While checking out something'n'other via compiler explorer i noticed that MSVC does
mov [temp], eax
movss xmm0, [temp]
… instead of just …
movd xmm0, eax
Won't really matter performance wise for me, but still - is there some way to stop MSVC from being an absolute idiot and do the sane thing like every other darn compiler i can find? _castu32_f32 seems to be perfect fit - but is not available in MSVC. Is there something else that could work?
--------------------------------------------
Thought about it a bit more before pressing "post" … and got an idea to solve it. Hm, why not include it and post it anyway - what do you think of it?

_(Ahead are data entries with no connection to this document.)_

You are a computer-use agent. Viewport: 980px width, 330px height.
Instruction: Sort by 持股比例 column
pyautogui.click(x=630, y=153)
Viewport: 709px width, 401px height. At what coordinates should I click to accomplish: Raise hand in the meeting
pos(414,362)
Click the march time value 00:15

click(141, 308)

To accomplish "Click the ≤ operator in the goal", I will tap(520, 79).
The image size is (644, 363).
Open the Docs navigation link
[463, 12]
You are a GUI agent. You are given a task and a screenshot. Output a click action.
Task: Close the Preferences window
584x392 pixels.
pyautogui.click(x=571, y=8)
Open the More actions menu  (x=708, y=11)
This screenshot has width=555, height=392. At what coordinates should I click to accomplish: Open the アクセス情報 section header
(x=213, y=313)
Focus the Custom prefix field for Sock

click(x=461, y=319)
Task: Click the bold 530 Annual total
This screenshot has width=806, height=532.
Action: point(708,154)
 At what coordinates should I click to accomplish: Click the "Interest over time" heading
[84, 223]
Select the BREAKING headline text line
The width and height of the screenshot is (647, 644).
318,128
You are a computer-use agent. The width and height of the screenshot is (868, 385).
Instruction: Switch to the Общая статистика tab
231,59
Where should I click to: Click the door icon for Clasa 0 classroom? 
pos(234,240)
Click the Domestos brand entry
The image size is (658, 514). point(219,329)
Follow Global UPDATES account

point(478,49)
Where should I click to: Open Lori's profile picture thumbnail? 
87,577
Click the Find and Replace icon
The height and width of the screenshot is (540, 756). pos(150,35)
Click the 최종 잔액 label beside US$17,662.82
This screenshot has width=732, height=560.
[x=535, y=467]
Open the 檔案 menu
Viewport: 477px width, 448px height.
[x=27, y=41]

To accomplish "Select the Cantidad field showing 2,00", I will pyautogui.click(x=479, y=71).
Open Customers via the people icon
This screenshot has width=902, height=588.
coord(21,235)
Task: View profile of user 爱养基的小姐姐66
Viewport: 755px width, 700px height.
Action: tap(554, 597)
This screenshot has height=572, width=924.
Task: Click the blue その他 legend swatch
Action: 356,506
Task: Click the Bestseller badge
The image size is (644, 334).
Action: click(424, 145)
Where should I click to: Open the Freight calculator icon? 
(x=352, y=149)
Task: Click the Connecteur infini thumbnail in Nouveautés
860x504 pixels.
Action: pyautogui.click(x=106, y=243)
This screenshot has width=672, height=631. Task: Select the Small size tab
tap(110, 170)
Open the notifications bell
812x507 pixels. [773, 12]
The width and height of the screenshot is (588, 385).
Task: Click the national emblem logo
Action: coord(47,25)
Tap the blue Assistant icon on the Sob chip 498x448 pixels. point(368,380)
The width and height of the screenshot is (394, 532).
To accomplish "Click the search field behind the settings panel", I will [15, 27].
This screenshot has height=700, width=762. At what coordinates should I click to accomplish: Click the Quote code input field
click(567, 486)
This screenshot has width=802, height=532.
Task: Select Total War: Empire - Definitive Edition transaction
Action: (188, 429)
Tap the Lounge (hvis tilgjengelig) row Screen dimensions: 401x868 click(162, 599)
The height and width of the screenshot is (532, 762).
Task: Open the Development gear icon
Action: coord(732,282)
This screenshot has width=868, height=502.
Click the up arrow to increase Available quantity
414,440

float _castu32_f32(int unsigned val) {
float res;
_mm_store_ss(&res, _mm_castsi128_ps(_mm_loadu_si32(&val)));
return res;
}
1. _mm_loadu_si32 - move int into the beginning of a m128i (first 32 bits in m128 are what floats internally are - let's face it, the ancient FPU floats are so horrible that no-one uses them)
2 _mm_castsi128_ps - does nothing (just switches the type sugar coating for the compiler)
3 _mm_store_ss - does nothing (move m128 to float - where the later is internally actually also m128 anyway)
Works perfectly in release, but is terrible (of course) when optimizations are not enabled. Ignoring all the function call code and its extensive checking - this gem remains:
movd xmm0,dword ptr [val] // do the thing (_mm_loadu_si32)
movdqa xmmword ptr [rsp+50h],xmm0 // store it in preparation of doing nothing
movaps xmm0,xmmword ptr [rsp+50h] // load to do nothing (_mm_castsi128_ps)
movaps xmmword ptr [rsp+60h],xmm0 // store it in preparation of doing nothing
movaps xmm0,xmmword ptr [rsp+60h] // load to do nothing (_mm_store_ss)
movss dword ptr [res],xmm0 // store it in result after doing nothing
Amusing. Also, shows/confirms what the compiler sees.